EXERCISE DETAILS -> Please answer from the article on the New York defamation ruling: what did the appeals court decide about calling someone gay?

EXTRACT ->
'''

We cover the progression of gay rights pretty regularly on our blogs, from Illinois marriage to New York adoption. At least here in New York, it seems that the attitude towards homosexuality is finally turning to acceptance and equality.
Of course, with changes in attitudes come changes in law. Earlier this week, a New York appeals court ruled that calling someone gay is not per se defamatory. Prior to the decision, existing case law said that if you falsely called someone gay, it was by law, defamation.
In the lawsuit, the details of which are sparse, a man sued because the sexual preference allegations allegedly destroyed his relationship, reports ABC News.
The remaining per se defamation provisions are statements that:
- charge someone with a serious crime;
- tend to injure another in his or her trade, business or profession;
- the plaintiff has a loathsome disease; or
- impute unchastity to a woman
So, if someone were to call a woman a trollop with incurable herpes that sells mad cow beef burgers at her restaurant that were stolen by murdering a butcher, they would by law be committing some pretty harsh defamation.
Previously, they would have gotten bonus points for also calling her a lesbian.
Why the change of heart? Well, defamation, or more specifically, slander, is where someone says something untrue that harms the target's reputation. It usually has to be pretty severe. Merely saying, "that dude is a liar" probably wouldn't cause enough harm to allow recovery.
Back in our nation's more intolerant days, calling someone a homosexual was enough to sully their reputation. So was calling someone a communist. The court's decision merely reflects New York society's changing attitudes, as what was harmful speech thirty years ago now is not.

'''

GIVEN DATA ->
'''

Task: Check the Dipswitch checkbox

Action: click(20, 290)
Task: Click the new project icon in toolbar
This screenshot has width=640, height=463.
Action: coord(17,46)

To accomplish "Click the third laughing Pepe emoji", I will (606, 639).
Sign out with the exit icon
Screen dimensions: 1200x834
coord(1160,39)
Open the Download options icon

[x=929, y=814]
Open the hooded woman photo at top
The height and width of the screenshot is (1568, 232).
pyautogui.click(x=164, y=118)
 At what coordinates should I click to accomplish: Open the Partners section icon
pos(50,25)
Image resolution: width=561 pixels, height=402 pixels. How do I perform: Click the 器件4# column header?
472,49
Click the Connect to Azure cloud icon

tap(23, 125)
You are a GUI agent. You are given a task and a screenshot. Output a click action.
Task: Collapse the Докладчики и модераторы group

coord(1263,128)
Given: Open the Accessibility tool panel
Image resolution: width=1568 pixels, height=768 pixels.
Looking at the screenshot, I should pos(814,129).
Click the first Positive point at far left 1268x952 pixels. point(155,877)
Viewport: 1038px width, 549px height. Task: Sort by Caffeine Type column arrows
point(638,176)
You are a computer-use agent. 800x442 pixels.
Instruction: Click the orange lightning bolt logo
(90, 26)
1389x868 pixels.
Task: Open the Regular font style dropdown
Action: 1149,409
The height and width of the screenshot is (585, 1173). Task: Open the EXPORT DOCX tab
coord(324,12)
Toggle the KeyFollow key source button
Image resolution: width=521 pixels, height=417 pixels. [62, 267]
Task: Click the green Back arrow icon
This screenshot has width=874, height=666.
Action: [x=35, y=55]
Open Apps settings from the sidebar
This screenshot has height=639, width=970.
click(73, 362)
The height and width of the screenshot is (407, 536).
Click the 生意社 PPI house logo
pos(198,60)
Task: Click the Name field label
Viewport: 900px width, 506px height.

'''

EXERCISE SOLUTION -> The court ruled that calling someone gay is not per se defamatory.